No final do mês passado, a primeira-ministra do Japão, Sanae Takaichi, anunciou um plano de crescimento econômico de cerca de US$ 2,3 trilhões. A estrategista do Deutsche Bank, Mallika Sachdeva, destacou em seu último relatório que esse plano indica que o Japão está em um ponto crucial de grande transformação em suas políticas fiscal e industrial, e o governo precisa manter a sustentabilidade fiscal ao mesmo tempo em que amplia os gastos públicos. Segundo o plano de crescimento, o governo japonês espera fornecer fontes de financiamento para os grandes gastos públicos ativando a poupança doméstica e incentivando investidores institucionais de grande porte a aumentar a alocação em ativos nacionais. Ao mesmo tempo, o Japão precisa garantir que o crescimento econômico nominal permaneça acima dos custos de financiamento para manter a sustentabilidade da dívida.
Sachdeva acredita que, para alcançar esses dois objetivos, o governo japonês possivelmente precisará adotar medidas para diminuir os rendimentos dos títulos públicos e controlar o custo geral de financiamento.
Isso significa que o foco da política no Japão pode mudar. Nos últimos tempos, o governo japonês e o Banco Central do Japão vinham trabalhando para conter a desvalorização do iene, inclusive com repetidas intervenções cambiais de grande escala, porém com eficácia limitada. Nesta semana, o iene chegou a cair ao nível mais baixo em cerca de 40 anos, mas se recuperou um pouco após notícias na mídia informarem que autoridades do Banco Central do Japão estariam dispostas a subir os juros mais rapidamente do que o mercado esperava.
Sachdeva afirmou que, caso o fortalecimento fiscal se torne prioridade nas políticas, o foco futuro pode migrar da gestão cambial para o gerenciamento dos rendimentos, ou seja, deixar de focar na taxa dólar/iene e passar a controlar os rendimentos dos títulos públicos de 10 anos e o custo geral do endividamento.
De fato, o Japão implementou de 2016 a 2024 a política de controle da curva de rendimentos (YCC), buscando reduzir custos de financiamento. Outros países, como os Estados Unidos, também já adotaram medidas semelhantes no passado — durante a Segunda Guerra Mundial, por exemplo, os EUA controlaram os rendimentos dos títulos públicos para financiar a guerra.
O Deutsche Bank apontou que o Japão não é a única economia desenvolvida, sob alta pressão de endividamento, que também busca revitalizar o crescimento econômico, mas devido ao fato da dívida do governo japonês ter ultrapassado 200% do PIB, o espaço fiscal do país é claramente menor do que o de outras grandes economias.
As preocupações com a sustentabilidade da dívida já começaram a se refletir no mercado de títulos. Desde o início deste ano, os rendimentos dos títulos públicos de longo prazo do Japão vêm subindo, com o rendimento dos títulos de 30 anos atingindo níveis históricos.

Sachdeva prevê que, no futuro, o Japão provavelmente gerenciará os rendimentos de longo prazo influenciando a demanda por títulos. Uma via possível é exigir que o Fundo de Investimento em Pensão do Governo Japonês (GPIF), com cerca de US$ 1,8 trilhão em ativos, eleve a proporção de alocação em ativos nacionais para aumentar a demanda por títulos públicos japoneses.
Outra possibilidade é o Banco Central do Japão voltar a apoiar mais ativamente o mercado de títulos, seja retomando a compra de títulos públicos, seja mantendo políticas monetárias acomodatícias para ajudar no controle dos rendimentos.
No entanto, ela ressalta que, caso o Banco Central volte a comprar títulos ou mantenha políticas flexíveis, o iene poderá sofrer pressões; por outro lado, se o GPIF repatriar parte dos ativos no exterior para o Japão, isso poderia apoiar o iene.
Sachdeva afirmou que, no futuro, enquanto o Japão busca conter a volatilidade dos rendimentos dos títulos públicos, a volatilidade do mercado cambial também pode se intensificar ainda mais.

# Enunciado 1
Indique se cada afirmação está de acordo com o texto sobre a política fiscal do Japão, respondendo sim ou não e citando literalmente as palavras do texto que decidem a questão: (a) o plano de crescimento anunciado por Sanae Takaichi é de cerca de US$ 2,3 trilhões; (b) o Japão aplicou a política de controle da curva de rendimentos somente até 2016; (c) a dívida do governo japonês ultrapassou 200% do PIB.
# Enunciado 2
Com base no texto sobre a política fiscal do Japão, responda:
(a) Que cargo Mallika Sachdeva ocupa no Deutsche Bank?
(b) A que nível o iene chegou a cair nesta semana?
(c) Quanto o GPIF tem em ativos, aproximadamente?
# Enunciado 3
Repita, sem nenhuma alteração, o trecho do texto sobre a política fiscal do Japão que vai de "Outra possibilidade é" a "intensificar ainda mais.".
A listagem não é usada em nenhuma das tarefas.

# Material fornecido
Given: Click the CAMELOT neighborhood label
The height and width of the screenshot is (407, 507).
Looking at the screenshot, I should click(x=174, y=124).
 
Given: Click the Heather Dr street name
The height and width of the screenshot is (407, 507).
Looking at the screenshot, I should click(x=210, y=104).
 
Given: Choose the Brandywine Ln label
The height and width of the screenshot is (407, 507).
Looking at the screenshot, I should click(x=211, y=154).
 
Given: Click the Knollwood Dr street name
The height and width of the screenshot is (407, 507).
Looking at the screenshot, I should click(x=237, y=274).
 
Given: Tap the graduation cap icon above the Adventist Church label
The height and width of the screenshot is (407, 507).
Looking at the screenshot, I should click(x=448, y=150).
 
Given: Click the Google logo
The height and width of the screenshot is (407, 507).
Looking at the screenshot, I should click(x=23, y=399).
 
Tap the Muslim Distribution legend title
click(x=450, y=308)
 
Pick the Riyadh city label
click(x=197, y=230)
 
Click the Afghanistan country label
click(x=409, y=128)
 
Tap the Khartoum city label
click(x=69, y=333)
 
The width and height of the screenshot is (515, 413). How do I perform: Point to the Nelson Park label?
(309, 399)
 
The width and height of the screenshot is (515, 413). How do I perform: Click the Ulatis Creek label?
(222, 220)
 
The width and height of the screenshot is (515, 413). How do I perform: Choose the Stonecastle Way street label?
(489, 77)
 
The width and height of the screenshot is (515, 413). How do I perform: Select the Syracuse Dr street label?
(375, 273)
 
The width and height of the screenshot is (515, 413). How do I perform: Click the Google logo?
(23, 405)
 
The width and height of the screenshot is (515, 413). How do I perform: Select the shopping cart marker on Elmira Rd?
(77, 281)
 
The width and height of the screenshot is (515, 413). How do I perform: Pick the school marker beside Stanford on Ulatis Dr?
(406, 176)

# Resolução 1
(a) Sim: "anunciou um plano de crescimento econômico de cerca de US$ 2,3 trilhões"
(b) Não: "o Japão implementou de 2016 a 2024 a política de controle da curva de rendimentos (YCC)"
(c) Sim: "a dívida do governo japonês ter ultrapassado 200% do PIB"

# Resolução 2
(a) Estrategista.
(b) Ao nível mais baixo em cerca de 40 anos.
(c) Cerca de US$ 1,8 trilhão.

# Resolução 3
Outra possibilidade é o Banco Central do Japão voltar a apoiar mais ativamente o mercado de títulos, seja retomando a compra de títulos públicos, seja mantendo políticas monetárias acomodatícias para ajudar no controle dos rendimentos.
No entanto, ela ressalta que, caso o Banco Central volte a comprar títulos ou mantenha políticas flexíveis, o iene poderá sofrer pressões; por outro lado, se o GPIF repatriar parte dos ativos no exterior para o Japão, isso poderia apoiar o iene.
Sachdeva afirmou que, no futuro, enquanto o Japão busca conter a volatilidade dos rendimentos dos títulos públicos, a volatilidade do mercado cambial também pode se intensificar ainda mais.